That is so bad for your engine as they cannot warm up fast with no load, ie driving.

The wear you can expect from leaving a cold car idling is as much as a 200 mile trip with a warm engine.

I usually use de icer and don't get much on the paint, I would rather have a clear screen than worry about my paint when it is freezing cold in the mornings.


----------



## *Das* (Aug 9, 2010)

Mirror Finish said:


> That is so bad for your engine as they cannot warm up fast with no load, ie driving.
> 
> The wear you can expect from leaving a cold car idling is as much as a 200 mile trip with a warm engine.
> 
> I usually use de icer and don't get much on the paint, I would rather have a clear screen than worry about my paint when it is freezing cold in the mornings.


Couldnt agree more!! :thumb:


----------



## thehogester (Jun 15, 2008)

Interesting, never thought of that. Neighbours wouldn't be happy, but would revving the engine on the drive be better then?

Obviously won't be as ideal as just driving.


----------



## powelly (Aug 9, 2007)

thehogester said:


> Interesting, never thought of that. Neighbours wouldn't be happy, but would revving the engine on the drive be better then?
> 
> Obviously won't be as ideal as just driving.

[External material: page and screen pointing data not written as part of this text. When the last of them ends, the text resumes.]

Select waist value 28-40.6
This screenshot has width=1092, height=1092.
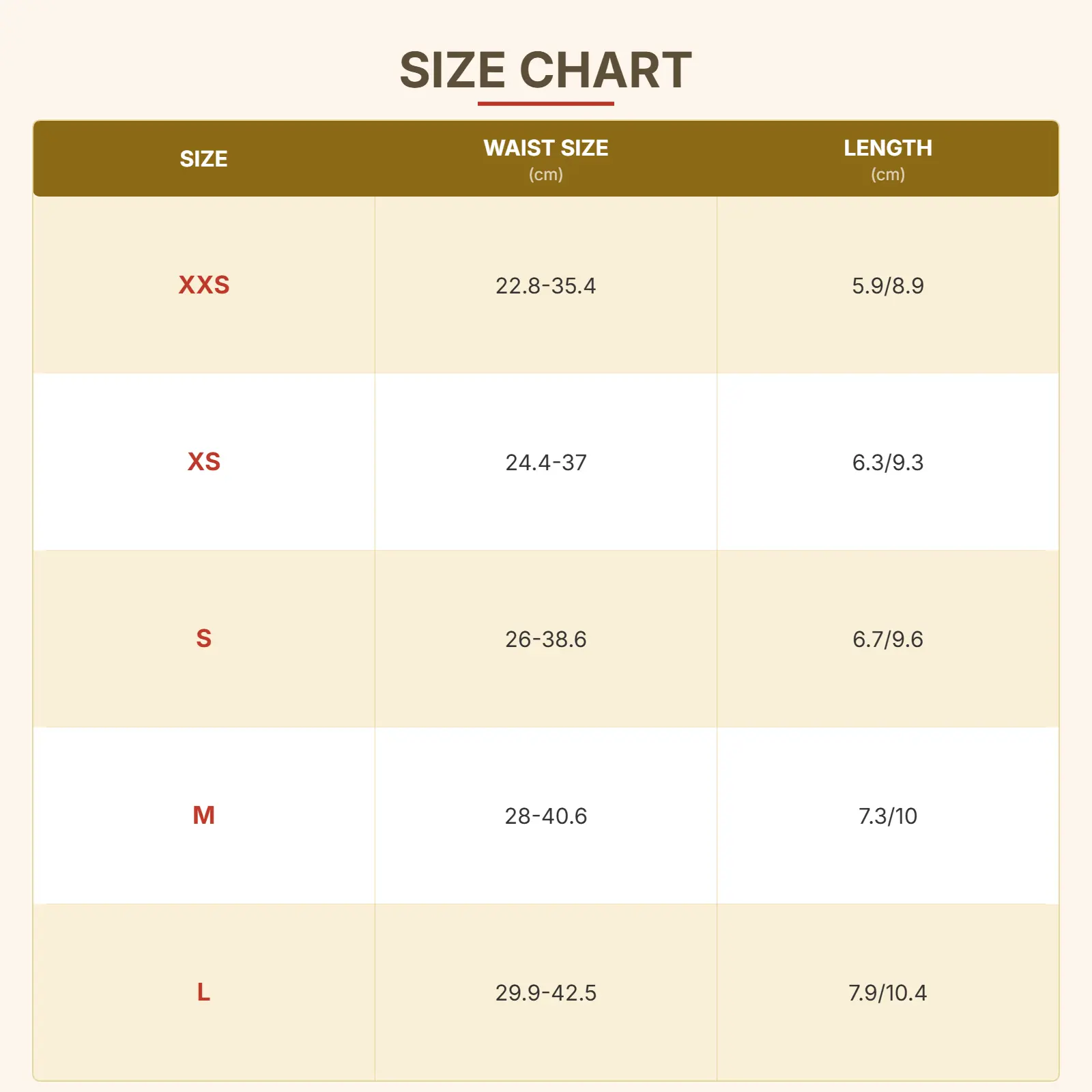545,816
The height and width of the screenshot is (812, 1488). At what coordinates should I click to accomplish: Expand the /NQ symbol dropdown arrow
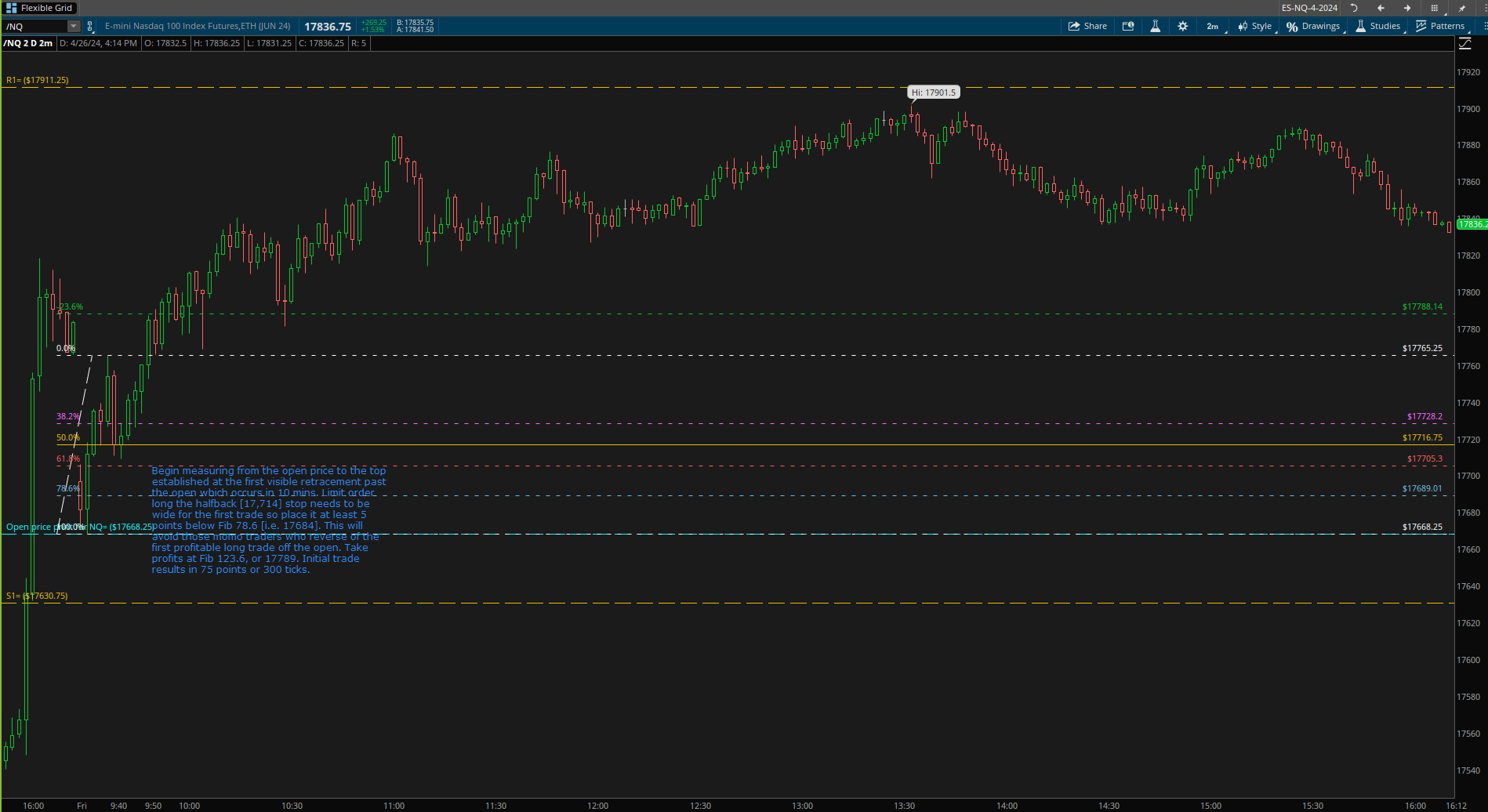(x=74, y=27)
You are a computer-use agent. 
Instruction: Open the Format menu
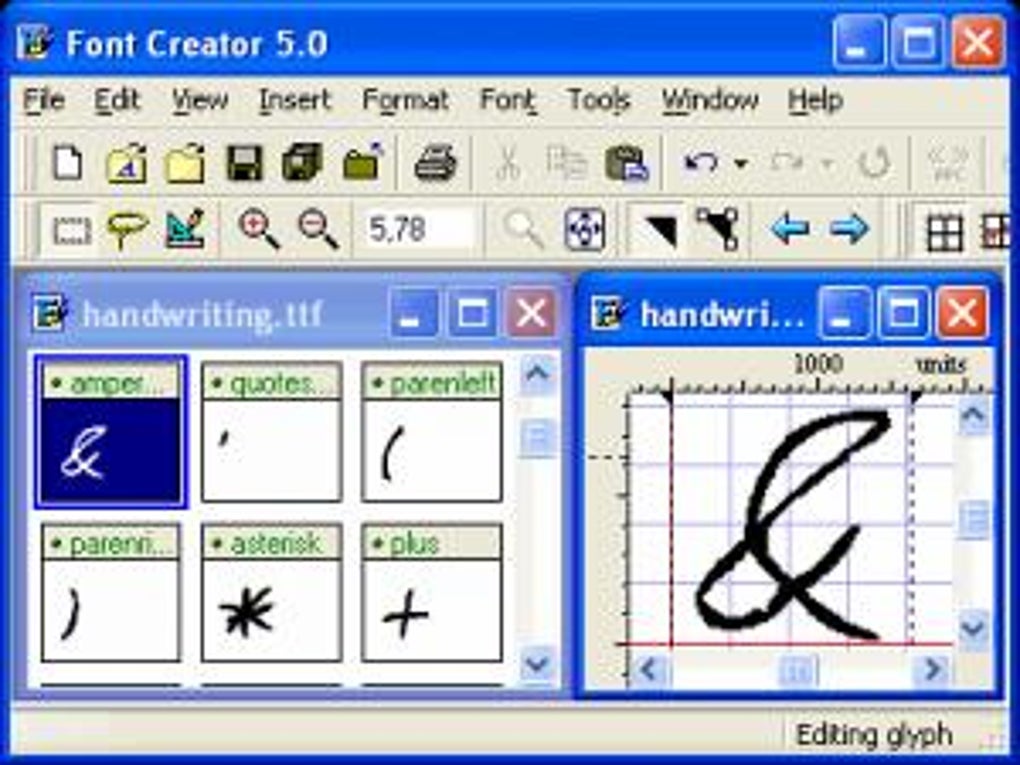(x=405, y=100)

NO, that's even worse, fueling when there is no load on the engine is all over the shop, just get in it and drive it. Personally, like many on here, I use the warm water method, it seems to have the effect of de misting the inside of the screen too, I did this all of last winter and when required this year, never failed yet.


----------



## Daza (Sep 30, 2009)

I just use a ice scraper! warms you up in the process too and takes 5 mins max


----------



## bigmc (Mar 22, 2010)

Cold water from the tap is best, I did it this morning -9°C when I left for work according to the in car thermometer, 2 litres of water from the cold tap and away I went, was idling on the drive for less than 30 seconds, albeit a Ford with heated front screen and climate control helps a wee bit.


----------